Scanner vs. RidgeBot™ = Vulnerability vs. Exploit

by | Jul 28, 2020 | AI in Automated Pen Test

In our previous introductions to our product, we emphasized on how RidgeBot™ not only finds vulnerabilities of the system, but also uses proof of concept to test the vulnerabilities in order to find possible exploits. A natural question that arises would be the difference between vulnerabilities and exploits and why such difference matters in modern cybersecurity and sets RidgeBot™ apart from our competitions.

A vulnerability is a weakness in a system, or some software in a system, that the attacker could potentially abuse to bypass the system’s security infrastructures. Often when we use a vulnerability scanner, we will see a myriad of vulnerabilities in the report. For example, in memory unsafe languages like C, a buffer that fails to check its boundary is a vulnerability, as attackers could potentially overwrite the memory spaces above said buffer. While vulnerability will pose a significant problem, as its definition suggests, it is merely a potential attack target, meaning that out of these vulnerabilities, only 3% will result in an exploit.

Exploit by definition is the act of trying to turn a vulnerability (a weakness) into an actual way to breach a system. Unlike vulnerabilities, which pose a potential for adversaries to attack the system, exploits will cause real damage to the system, stealing valuable information and resulting in massive financial loss. In the above example, the adversary’s actions to actually use the vulnerability to overwrite memory fragments constitutes a buffer overflow exploit.

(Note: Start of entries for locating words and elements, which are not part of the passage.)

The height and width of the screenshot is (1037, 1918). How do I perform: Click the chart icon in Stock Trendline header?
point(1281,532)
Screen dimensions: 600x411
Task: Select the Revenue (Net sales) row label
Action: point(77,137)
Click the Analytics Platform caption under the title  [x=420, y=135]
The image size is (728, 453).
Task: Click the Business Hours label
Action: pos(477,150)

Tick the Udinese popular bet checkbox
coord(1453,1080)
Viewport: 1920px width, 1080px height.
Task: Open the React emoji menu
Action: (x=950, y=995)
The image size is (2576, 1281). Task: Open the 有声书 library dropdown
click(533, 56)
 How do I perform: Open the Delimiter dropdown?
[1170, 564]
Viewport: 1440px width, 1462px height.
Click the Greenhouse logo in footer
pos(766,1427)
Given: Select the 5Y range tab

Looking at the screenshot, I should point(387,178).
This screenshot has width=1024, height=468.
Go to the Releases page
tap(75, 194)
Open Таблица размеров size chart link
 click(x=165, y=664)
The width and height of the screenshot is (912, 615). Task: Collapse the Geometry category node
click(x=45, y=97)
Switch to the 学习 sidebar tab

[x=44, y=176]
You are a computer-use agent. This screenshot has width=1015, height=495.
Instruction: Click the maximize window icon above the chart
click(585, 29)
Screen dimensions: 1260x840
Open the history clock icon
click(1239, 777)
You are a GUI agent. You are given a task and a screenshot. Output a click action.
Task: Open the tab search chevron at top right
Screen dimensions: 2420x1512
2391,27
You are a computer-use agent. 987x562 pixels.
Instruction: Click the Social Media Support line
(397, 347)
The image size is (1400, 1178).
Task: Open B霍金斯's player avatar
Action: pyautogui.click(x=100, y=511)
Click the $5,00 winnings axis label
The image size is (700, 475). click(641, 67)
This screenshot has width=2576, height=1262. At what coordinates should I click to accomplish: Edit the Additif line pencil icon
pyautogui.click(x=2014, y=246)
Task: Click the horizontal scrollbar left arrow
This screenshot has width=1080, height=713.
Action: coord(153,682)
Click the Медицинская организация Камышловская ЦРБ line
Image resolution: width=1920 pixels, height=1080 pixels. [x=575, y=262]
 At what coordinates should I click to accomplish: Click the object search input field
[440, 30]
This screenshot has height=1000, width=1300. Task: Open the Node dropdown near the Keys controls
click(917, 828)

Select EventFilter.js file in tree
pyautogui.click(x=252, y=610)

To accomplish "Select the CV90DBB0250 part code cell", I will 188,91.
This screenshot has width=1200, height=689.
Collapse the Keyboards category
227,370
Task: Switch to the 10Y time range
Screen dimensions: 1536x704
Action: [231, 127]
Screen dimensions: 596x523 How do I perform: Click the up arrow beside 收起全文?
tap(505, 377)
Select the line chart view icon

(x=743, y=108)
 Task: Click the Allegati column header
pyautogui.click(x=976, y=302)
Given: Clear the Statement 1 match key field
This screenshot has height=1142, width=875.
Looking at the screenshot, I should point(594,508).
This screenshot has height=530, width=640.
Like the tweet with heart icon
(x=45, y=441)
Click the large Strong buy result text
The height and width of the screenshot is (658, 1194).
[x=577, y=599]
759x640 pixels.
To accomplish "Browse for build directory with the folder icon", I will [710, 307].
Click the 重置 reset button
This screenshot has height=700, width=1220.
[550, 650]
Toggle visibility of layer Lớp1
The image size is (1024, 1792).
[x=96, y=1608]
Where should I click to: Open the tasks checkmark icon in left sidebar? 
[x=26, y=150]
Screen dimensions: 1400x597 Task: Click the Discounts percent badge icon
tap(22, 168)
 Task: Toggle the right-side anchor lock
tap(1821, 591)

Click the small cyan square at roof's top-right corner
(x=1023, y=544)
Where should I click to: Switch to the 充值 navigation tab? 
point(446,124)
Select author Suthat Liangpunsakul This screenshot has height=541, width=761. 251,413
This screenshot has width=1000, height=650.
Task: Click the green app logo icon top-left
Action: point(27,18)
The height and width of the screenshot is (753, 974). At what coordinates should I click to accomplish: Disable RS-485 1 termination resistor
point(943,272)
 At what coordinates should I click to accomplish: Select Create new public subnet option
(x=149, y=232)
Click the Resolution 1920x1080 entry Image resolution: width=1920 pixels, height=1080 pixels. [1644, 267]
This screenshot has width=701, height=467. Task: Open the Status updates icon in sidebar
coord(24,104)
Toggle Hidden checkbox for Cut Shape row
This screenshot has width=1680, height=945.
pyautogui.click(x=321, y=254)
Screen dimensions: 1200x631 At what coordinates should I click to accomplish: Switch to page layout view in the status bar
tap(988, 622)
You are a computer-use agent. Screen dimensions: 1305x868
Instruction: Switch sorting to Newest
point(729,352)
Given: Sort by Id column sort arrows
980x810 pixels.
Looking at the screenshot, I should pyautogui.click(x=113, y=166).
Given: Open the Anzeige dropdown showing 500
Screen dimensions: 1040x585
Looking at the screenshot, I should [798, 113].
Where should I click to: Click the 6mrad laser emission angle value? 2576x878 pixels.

       With a clear understanding of the difference between the vulnerability and exploit, it is easier to set RidgeBot™ apart from the scanners.  RidgeBot™ is an ethical hacking tool which performs real exploits, advanced iterative attacks and post exploitation activities. While a scanner is able to find most vulnerabilities in a system, it does little validation which results in a high false positive rate and an unrealistic risk picture. Many of said vulnerabilities are low risk, i.e. they are infeasible or even impossible for an attacker to exploit. But a scanner does not distinguish exploitable vs. unexploitable vulnerabilities: it will always recommend a thorough patching of all vulnerabilities it finds, which in a realistic setting would be highly time-consuming and inefficient.

Therefore, security testing shall not just stop at “vulnerability scanning”, the “validation (a.k.a Exploit validation) is imperative under today’s cyber environment. In addition to vulnerability scanning, RidgeBot™ will run real PoC exploits, and additional iterative exploits with new information in order to verify the risk of a vulnerability. In the report, we call the exploited vulnerabilities “business risks” and prioritize their patching; we categorize said vulnerability as High/Medium/Low, and will patch them in this order. As a result, RidgeBot™ has zero false positive rate and saves valuable time for our users while guaranteeing the same level of security as an average vulnerability scanner.